Wind Power

60 Minutes Investigates Chinese Cyber-espionage in Wind Industry

A story that covered in 2012 was featured in the popular news program 60 Minutes on Sunday January 17. The program covered the plight of Massachusetts-based American Superconductor (AMSC) whose Intellectual Property (IP) was stolen by Chinese company Sinovel.  Dejan Karabasevic, an employee of AMSC who was based in Austria, helped perpetrate the IP theft. Karabasevic was arrested and served time in jail in Austria for the crime. However, the Chinese government did not investigate Sinovel’s role in the theft, prompting AMSC to bring a civil lawsuit against Sinovel.

According to 60 Minutes, after the US $1.2 B lawsuit was filed in Chinese court, Chinese cyber-espionage experts hacked into AMSC by sending a fake email purportedly from one member of the AMSC board to the other members of the board. The subject of the email was the headline from the story that ran in 2012:  “A Harsh Winter for China’s Wind Industry and Its Leading Turbine Manufacturer: Sinovel” and the body of the email contained an attachment with malicious spyware. Once someone in the company clicked on it, the malware was unleashed, basically “opening the front door” to the spies, said experts on the segment.

Lou Schwartz was the author of the article.

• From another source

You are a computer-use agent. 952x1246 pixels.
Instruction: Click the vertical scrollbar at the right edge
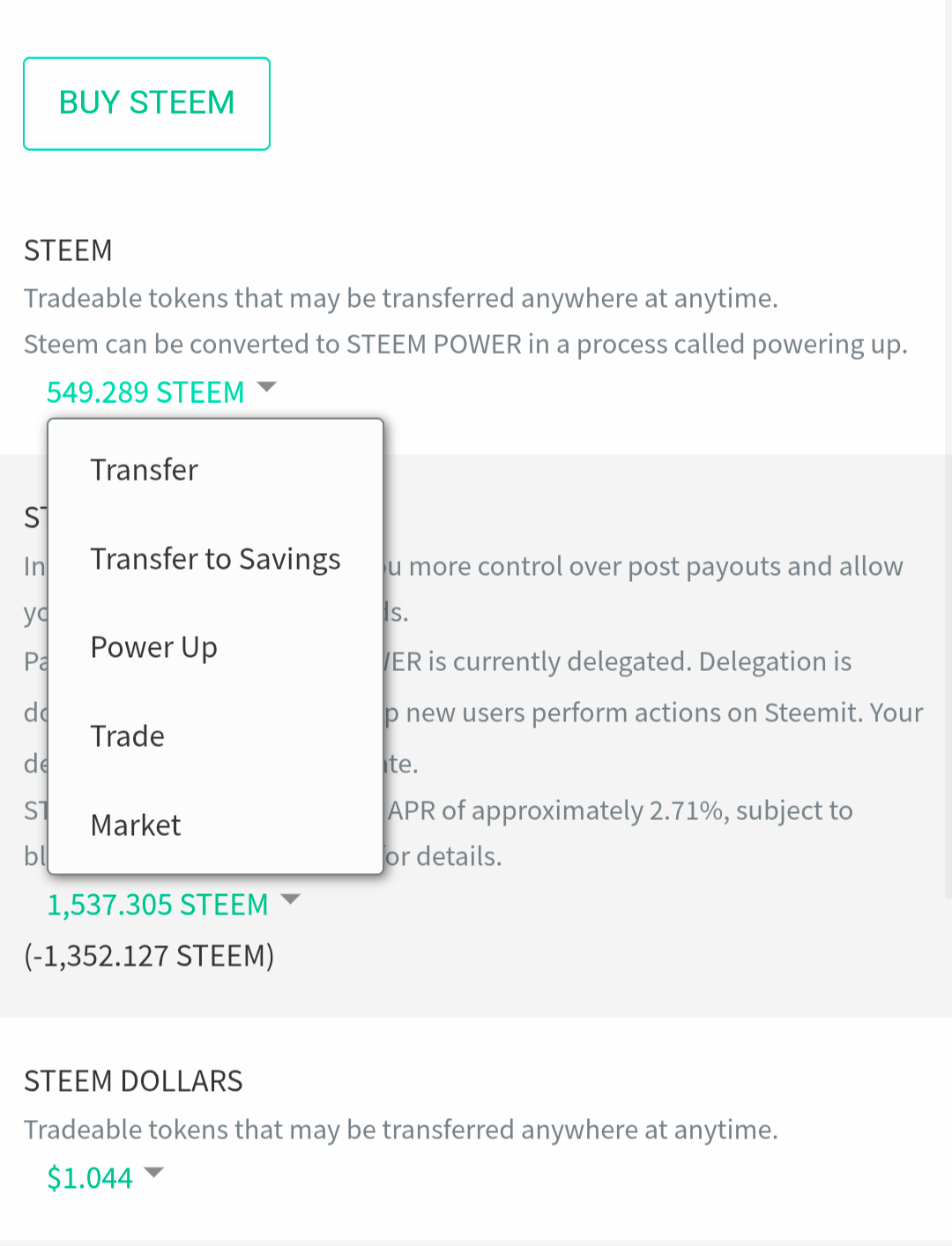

An American attourney and business consultant based in Pennsylvania, Schwartz, who is fluent in Mandarin, has covered the Chinese wind industry for since 2007, when the website began posting his Renewable Energy and Sustainable Development Reports and other articles he has written on China’s fast-growing renewable energy industry.  Schwartz said he was “startled” but not surprised that Chinese hackers used his article as “a Trojan Horse” to gain access to AMSC’s computer systems.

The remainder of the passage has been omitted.